The incident is now resolved and the system is full operational.
The Event API partial downtime occurred between 06:26 UTC and 07:58 UTC with degraded performance continuing until 09:20 UTC (see incident component timeline).
During this time window, events may have failed to have been sent successfully.
Resolved
The incident is now resolved and the system is full operational.
The Event API partial downtime occurred between 06:26 UTC and 07:58 UTC with degraded performance continuing until 09:20 UTC (see incident component timeline).
During this time window, events may have failed to have been sent successfully.
Monitoring
We’re still addressing complications with some brokers that remain in a broken state and are actively working to restore them.
We’re also observing increased execution lag, partially caused by the current system pressure. We expect latency to start decreasing once the issue is resolved and will continue to closely monitor the situation.
Monitoring
We have spun up two additional Kafka brokers and are working to rebalance the cluster to reduce pressure on the existing brokers.
We’re closely monitoring the system to ensure it remains fully operational.
Identified
We’ve identified the root cause of the issue: two of our Kafka brokers are experiencing disk pressure, which is preventing our Event API from publishing to Kafka.

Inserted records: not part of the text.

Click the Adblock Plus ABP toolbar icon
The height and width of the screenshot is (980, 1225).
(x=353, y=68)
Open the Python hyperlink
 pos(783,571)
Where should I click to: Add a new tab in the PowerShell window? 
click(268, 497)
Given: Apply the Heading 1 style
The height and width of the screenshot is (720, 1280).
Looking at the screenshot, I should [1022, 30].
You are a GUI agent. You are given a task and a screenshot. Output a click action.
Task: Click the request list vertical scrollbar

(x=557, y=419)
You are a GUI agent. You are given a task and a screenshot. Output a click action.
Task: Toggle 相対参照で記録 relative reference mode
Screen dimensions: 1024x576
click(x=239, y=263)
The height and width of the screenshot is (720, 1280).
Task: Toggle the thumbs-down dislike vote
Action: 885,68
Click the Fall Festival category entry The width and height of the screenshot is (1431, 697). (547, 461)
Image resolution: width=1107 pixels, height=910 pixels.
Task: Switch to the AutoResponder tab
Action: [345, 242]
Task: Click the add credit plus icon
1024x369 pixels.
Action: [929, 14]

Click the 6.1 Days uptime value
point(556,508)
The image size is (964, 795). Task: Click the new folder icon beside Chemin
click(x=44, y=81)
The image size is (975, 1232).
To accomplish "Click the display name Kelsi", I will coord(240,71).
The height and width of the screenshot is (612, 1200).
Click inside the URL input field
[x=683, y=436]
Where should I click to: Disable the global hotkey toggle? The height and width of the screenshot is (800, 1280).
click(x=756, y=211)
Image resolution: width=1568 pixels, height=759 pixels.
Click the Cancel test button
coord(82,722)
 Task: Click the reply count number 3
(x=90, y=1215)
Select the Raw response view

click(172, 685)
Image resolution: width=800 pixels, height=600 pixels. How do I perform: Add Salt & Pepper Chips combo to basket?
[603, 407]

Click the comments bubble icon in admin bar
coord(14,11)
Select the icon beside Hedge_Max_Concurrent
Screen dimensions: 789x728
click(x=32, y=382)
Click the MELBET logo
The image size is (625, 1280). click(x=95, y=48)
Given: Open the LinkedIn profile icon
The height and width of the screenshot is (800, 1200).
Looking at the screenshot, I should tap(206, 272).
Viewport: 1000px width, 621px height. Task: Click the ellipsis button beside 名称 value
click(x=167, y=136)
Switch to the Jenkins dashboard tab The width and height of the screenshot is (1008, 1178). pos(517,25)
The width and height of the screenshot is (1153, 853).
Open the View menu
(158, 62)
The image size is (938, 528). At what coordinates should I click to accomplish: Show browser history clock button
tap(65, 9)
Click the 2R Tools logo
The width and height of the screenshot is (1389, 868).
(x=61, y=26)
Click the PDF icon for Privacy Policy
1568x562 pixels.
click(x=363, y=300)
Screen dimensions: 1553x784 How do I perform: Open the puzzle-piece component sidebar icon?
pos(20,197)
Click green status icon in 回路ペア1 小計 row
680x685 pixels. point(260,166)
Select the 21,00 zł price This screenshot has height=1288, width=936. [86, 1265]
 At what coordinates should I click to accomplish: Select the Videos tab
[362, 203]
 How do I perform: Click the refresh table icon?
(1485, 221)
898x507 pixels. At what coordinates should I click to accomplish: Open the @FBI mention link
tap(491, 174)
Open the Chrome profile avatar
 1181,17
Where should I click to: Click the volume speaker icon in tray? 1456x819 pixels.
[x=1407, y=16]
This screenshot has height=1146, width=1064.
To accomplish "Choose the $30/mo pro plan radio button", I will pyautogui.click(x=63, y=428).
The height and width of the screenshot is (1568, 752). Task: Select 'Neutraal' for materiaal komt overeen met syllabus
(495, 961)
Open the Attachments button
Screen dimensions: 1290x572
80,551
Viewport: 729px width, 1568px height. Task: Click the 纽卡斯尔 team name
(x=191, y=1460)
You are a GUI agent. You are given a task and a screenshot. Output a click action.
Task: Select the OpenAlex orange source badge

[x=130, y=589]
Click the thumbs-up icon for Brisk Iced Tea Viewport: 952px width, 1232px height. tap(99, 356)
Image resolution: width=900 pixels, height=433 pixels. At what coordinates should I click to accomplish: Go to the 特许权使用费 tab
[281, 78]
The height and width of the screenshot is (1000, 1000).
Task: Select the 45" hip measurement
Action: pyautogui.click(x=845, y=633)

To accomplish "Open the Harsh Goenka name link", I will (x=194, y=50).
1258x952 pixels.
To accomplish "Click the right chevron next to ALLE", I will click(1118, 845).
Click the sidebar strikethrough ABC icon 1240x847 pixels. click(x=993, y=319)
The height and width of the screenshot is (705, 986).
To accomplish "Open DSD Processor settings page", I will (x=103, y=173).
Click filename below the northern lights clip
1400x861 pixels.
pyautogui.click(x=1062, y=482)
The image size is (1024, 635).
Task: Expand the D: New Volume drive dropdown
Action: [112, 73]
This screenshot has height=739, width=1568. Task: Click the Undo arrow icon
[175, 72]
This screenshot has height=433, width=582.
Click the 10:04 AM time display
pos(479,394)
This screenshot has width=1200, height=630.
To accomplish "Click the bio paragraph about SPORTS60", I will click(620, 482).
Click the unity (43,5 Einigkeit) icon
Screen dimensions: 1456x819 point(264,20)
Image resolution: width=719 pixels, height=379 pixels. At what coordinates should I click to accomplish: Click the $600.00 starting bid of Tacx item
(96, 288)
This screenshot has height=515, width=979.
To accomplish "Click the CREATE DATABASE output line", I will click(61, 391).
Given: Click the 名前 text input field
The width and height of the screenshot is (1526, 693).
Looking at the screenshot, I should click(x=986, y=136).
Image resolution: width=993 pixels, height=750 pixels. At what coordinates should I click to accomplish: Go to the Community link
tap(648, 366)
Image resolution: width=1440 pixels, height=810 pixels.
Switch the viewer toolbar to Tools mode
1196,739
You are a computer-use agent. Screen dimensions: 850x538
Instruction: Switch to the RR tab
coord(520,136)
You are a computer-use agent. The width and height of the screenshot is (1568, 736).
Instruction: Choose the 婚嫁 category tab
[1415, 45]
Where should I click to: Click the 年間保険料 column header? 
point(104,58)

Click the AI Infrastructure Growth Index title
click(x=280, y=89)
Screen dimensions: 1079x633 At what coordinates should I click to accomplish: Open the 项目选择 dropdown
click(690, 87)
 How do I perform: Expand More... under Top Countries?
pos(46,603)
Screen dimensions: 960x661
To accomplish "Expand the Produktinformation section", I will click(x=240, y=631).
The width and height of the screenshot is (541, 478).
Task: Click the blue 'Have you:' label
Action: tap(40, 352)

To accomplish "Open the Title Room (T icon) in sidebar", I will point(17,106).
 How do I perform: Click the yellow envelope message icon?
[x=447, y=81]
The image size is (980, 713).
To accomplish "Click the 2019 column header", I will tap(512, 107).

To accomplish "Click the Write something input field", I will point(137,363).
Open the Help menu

We are actively working to restore the affected brokers as quickly as possible.
Investigating
We are actively investigating an issue with increased error rates with our Event API and a portion of our data pipeline that handles the function run status deliveries.
Investigation is showing errors started appearing ~06:26 UTC and started increasing from there.
We will provide further updates as we identify the cause and resolve the issue.